Keynote speaker Langley Steinert, the co-founder of TripAdvisor and founder and CEO of CarGurus, gave an interesting piece of advice to entrepreneurs about their mission and product. According to Steinert, what matters is not whether an entrepreneur can raise money and build a profitable, growing business, but rather if the entrepreneur is able to solve an individual consumer’s problem with the offered product or service.
Inherently, businesses offer products or services that attempt to solve consumer problems. Some businesses offer products that are reductive, providing the consumer convenience, while others are more empowering, they allow the consumer to be able to do more than what they are capable of alone. And to generalize, there are really a myriad of ways the consumer-business interaction takes places and the consumer’s motive for remaining in that interaction is is generally dictated by the way in which the business can solve his or her problem. To generalize, consumers face essentially an unlimited number of problems that are resolved by seeking products or services.

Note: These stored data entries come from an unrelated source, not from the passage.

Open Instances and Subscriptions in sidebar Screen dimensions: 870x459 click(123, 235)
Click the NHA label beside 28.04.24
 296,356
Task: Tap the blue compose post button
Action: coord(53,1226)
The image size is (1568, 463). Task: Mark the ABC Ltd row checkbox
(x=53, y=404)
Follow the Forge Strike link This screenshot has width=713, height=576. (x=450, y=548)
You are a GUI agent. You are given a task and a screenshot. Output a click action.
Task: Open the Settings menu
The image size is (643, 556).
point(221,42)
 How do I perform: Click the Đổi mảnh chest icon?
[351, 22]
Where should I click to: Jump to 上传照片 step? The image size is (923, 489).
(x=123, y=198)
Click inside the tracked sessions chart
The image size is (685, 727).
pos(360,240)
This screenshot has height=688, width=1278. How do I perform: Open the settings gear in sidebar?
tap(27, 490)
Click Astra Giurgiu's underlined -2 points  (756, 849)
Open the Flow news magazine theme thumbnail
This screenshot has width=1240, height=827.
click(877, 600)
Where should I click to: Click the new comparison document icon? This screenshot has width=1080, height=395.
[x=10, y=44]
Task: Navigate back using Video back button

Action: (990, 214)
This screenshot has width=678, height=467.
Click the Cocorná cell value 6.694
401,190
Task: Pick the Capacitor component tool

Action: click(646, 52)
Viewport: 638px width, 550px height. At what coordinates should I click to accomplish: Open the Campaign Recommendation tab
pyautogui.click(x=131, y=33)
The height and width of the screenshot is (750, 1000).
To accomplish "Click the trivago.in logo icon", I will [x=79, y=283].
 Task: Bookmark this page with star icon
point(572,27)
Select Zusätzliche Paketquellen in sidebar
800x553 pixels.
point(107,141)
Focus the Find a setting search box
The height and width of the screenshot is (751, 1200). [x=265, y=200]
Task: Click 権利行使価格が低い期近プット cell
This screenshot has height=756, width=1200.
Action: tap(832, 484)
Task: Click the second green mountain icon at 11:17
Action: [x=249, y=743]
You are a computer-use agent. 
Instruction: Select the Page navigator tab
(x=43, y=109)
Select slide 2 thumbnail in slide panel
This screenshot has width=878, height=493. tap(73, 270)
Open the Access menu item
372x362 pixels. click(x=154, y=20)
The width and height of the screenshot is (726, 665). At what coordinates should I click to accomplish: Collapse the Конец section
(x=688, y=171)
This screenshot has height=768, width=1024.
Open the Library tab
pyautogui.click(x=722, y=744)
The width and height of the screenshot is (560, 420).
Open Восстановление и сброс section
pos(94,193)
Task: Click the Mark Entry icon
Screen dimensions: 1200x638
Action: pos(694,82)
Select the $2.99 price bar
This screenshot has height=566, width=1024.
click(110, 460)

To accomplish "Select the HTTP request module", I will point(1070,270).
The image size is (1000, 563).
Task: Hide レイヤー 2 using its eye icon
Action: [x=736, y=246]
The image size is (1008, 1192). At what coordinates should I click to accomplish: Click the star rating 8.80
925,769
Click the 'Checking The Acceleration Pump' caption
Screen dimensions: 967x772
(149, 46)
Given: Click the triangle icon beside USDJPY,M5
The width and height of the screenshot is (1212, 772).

On the flip side, businesses attempt to meet the demands of a certain group of targetable consumers as efficiently as possible.
What Steinert is putting an emphasis on, however, is not the fact that businesses exist to offer solutions to consumers. Rather, Steinert urges intelligent product architecture that allows entrepreneurs to solve an individual’s problem. In today’s society, the paradigm of an average consumer with a representative set of problems and needs does not exist. Each individual is different in that they have their own unique set of problems. And even when taken to a further level of distinction, among individuals with similar problems, the best solutions to their problems may be distinguished for each individual by things such as personal preference and adaptability. Essentially, what Steinert is arguing is that in order for a business to be successful, it must offer a high level of personalization in its products or services.
When we dissect Steinert’s emphasis on personalization in product design, it is apparent that in principle, the benefits of personalization are quite clear. At a very base level, when a business provides a level of personalization in their product or service offerings, it provides a more wholesome, satisfactory customer experience than if it had not. The clear benefit here is the establishment of customer loyalty, consequently decreasing customer attrition. Through a cascading effect, personalization is a company’s tool in differentiating itself from competitors, obtaining a more defensible business model and increasing business performance.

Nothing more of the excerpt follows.